If you haven't heard of rr, go check it out right away. If you have, let me tell you about rr-dataflow and why you may care about it!

Perhaps you, like me, occasionally need to track something back to its origin. I will be looking at the instructions being executed in an inline cache, and I will think "Well that's wrong... where did this instruction get generated?"

Now, because you can set a watchpoint, and reverse continue, you can see where a value was last written; it's easy enough to do

(rr) watch *(int*)($rip)
(rr) reverse-continue

The problem is that, at least in SpiderMonkey, that's rarely sufficient; the first time you stop, you'll likely be seeing the copy from a staging buffer into the final executable page. So you set a watch point, and reverse continue gain. Oops, now you're in the copying of a the buffer during a resize; this process can happen a few times before you arrive at the actual point you are interested in.

Enter rr-dataflow. As it says on the homepage: "rr-dataflow adds an origin command to gdb that you can use to track where data came from."

rr-dataflow is built on the Capstone library for disassembly.
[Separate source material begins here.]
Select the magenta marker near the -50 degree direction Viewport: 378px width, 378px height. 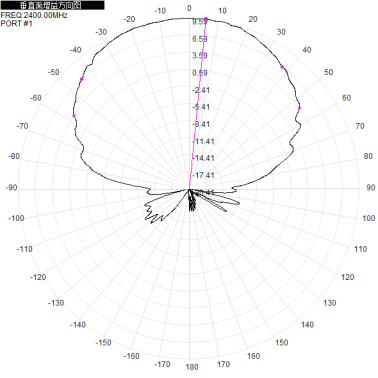(x=82, y=79)
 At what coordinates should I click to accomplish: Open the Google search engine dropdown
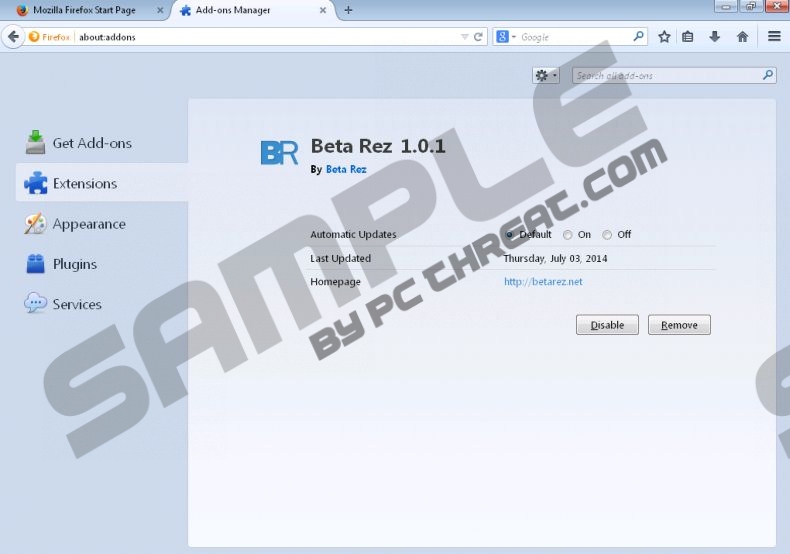pos(506,37)
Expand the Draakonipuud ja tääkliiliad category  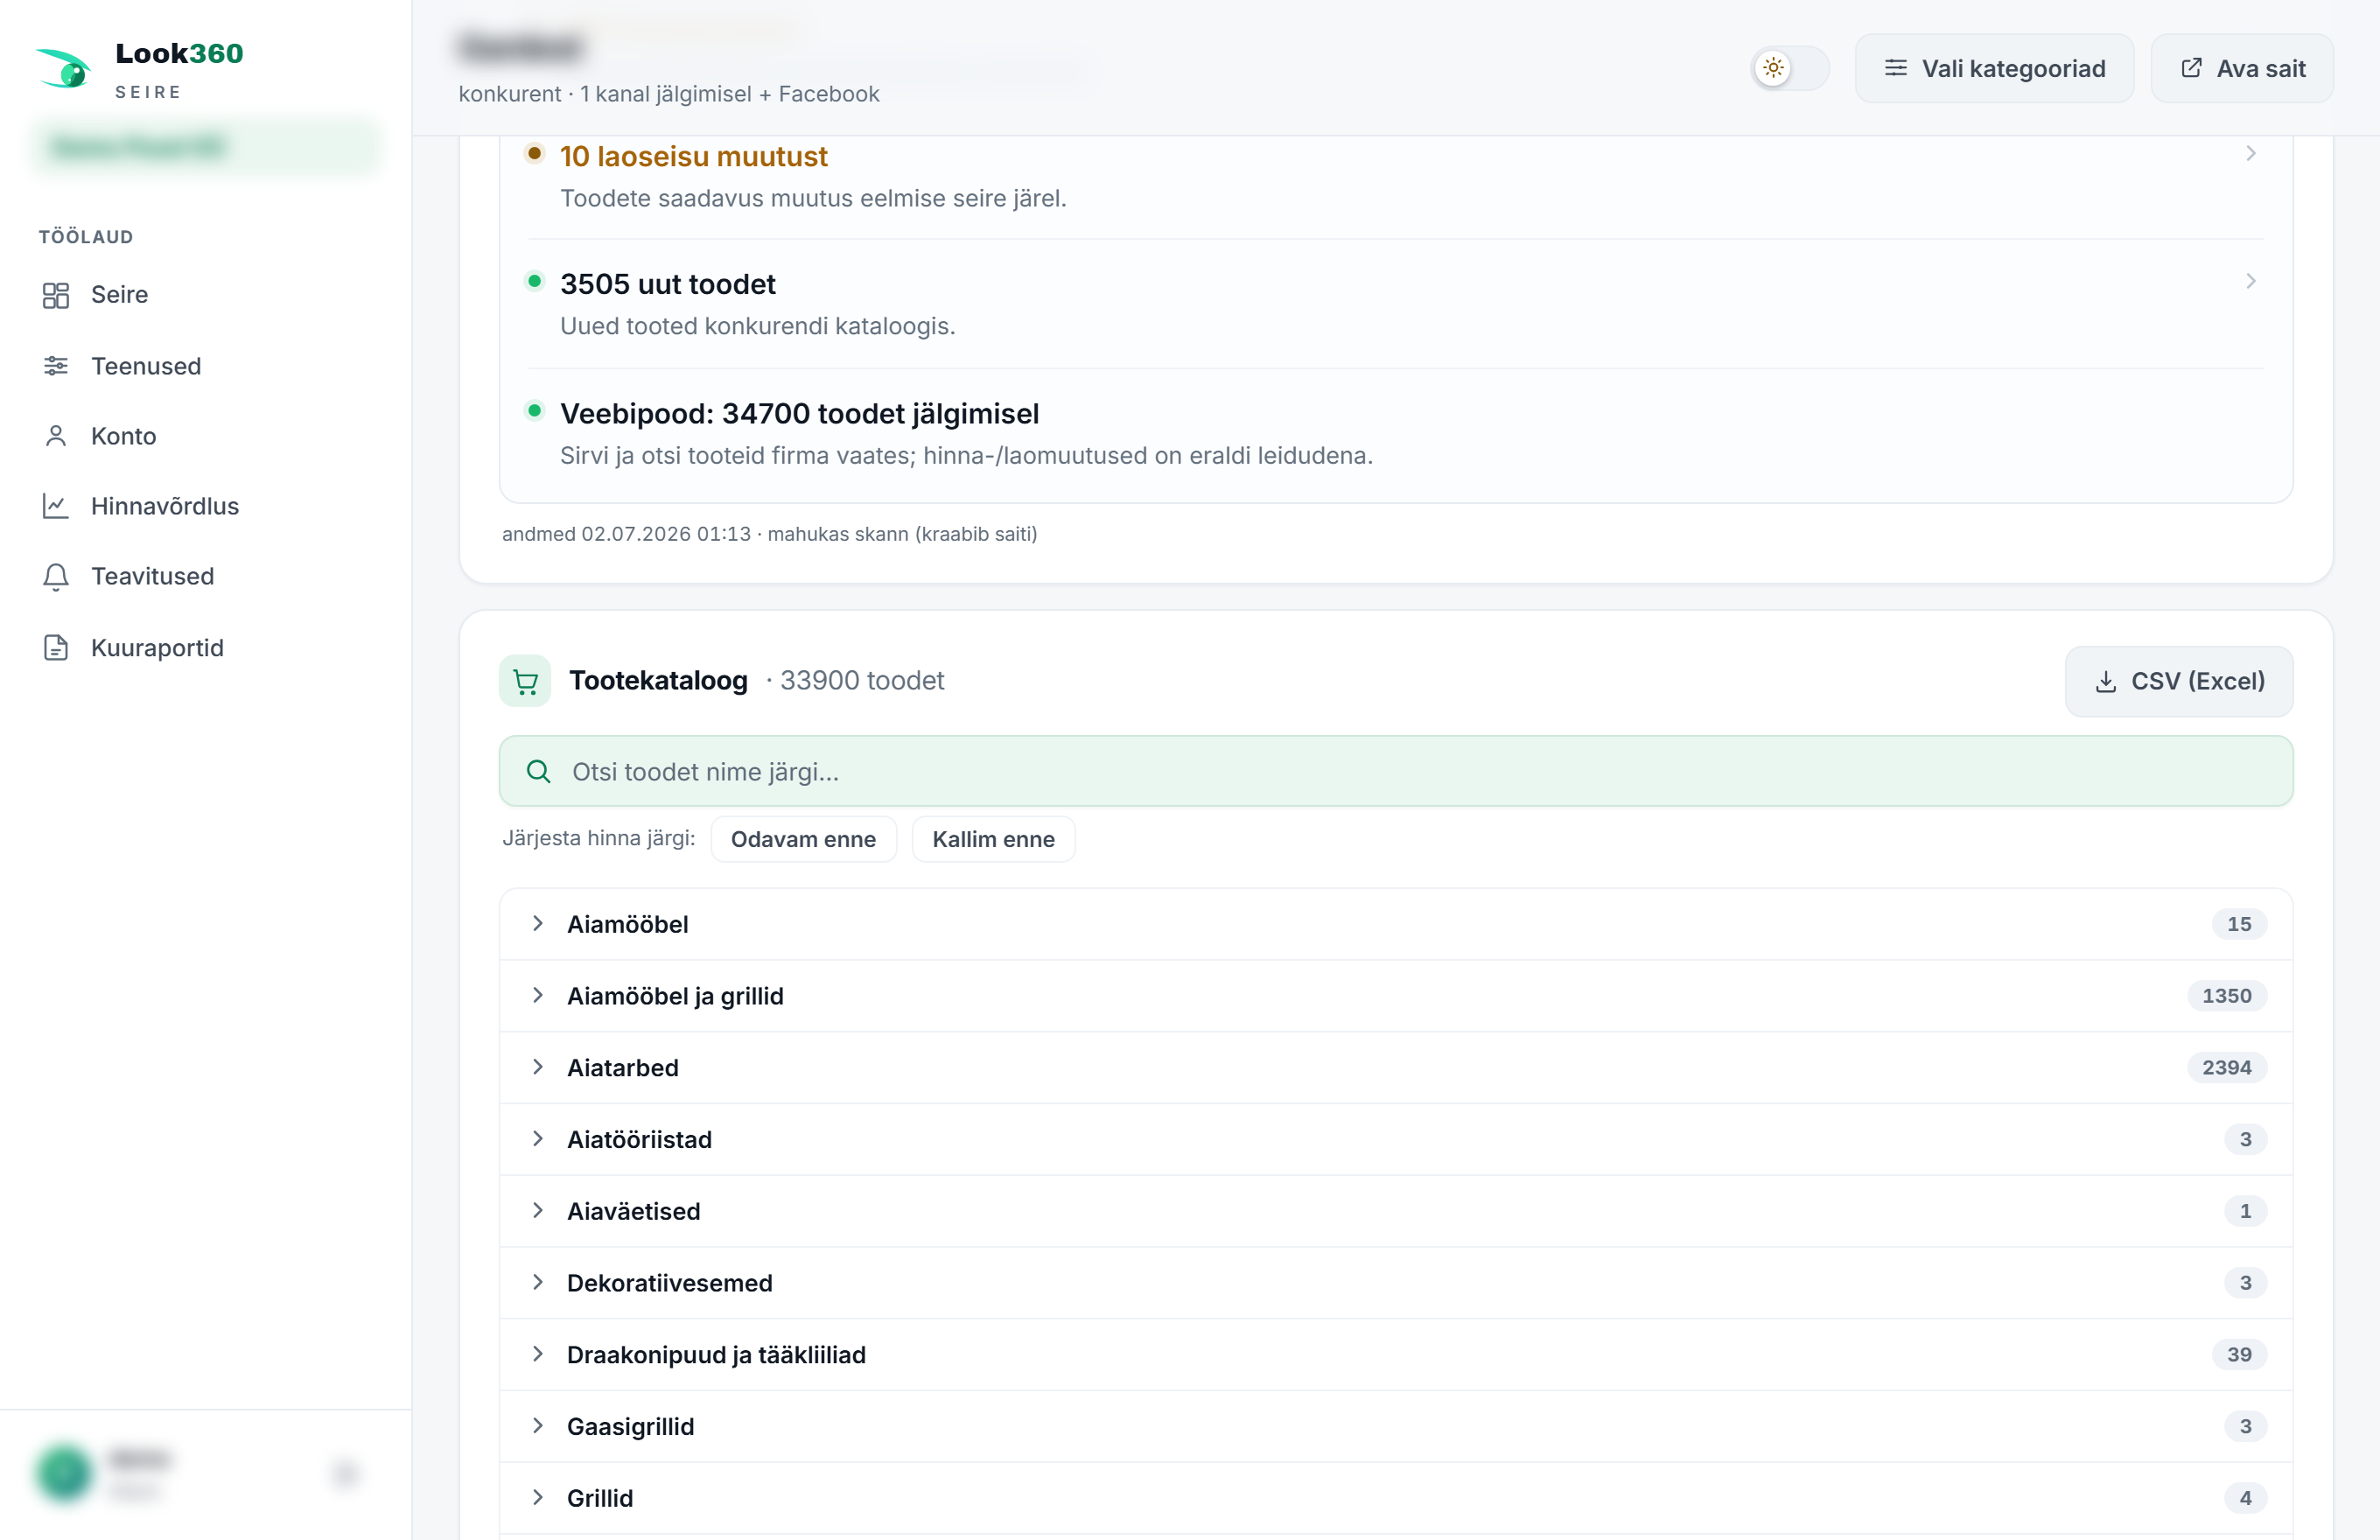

This allows rr-dataflow to determine for a given instruction where the data is flowing to and from.

So, in the case of the example described before, the process starts almost the same:

(rr) source ~/rr-dataflow/flow.py
(rr) watch *(int*)($rip)
(rr) reverse-continue

However, this time, when we realize the watchpoint stops at an intermediate step, we can simply go:

(rr) origin

rr-dataflow then analyzes the instruction that tripped the watchpoint, sets an appropriate watchpoint, and reverse continues for you. The process of getting back to where you need to becomes

(rr) origin
(rr) origin

Tada! That is why you might be interested in rr-dataflow. The homepage also has a more detailed worked example.

A caveat: I've found it to be a little unreliable with 32-bit binaries, as it wasn't developed with them in mind. One day I would love to dig in a little more into how it works, and potentially help it be better there. But in the mean time, thanks so much Jeff Muizelaar for creating such an awesome tool.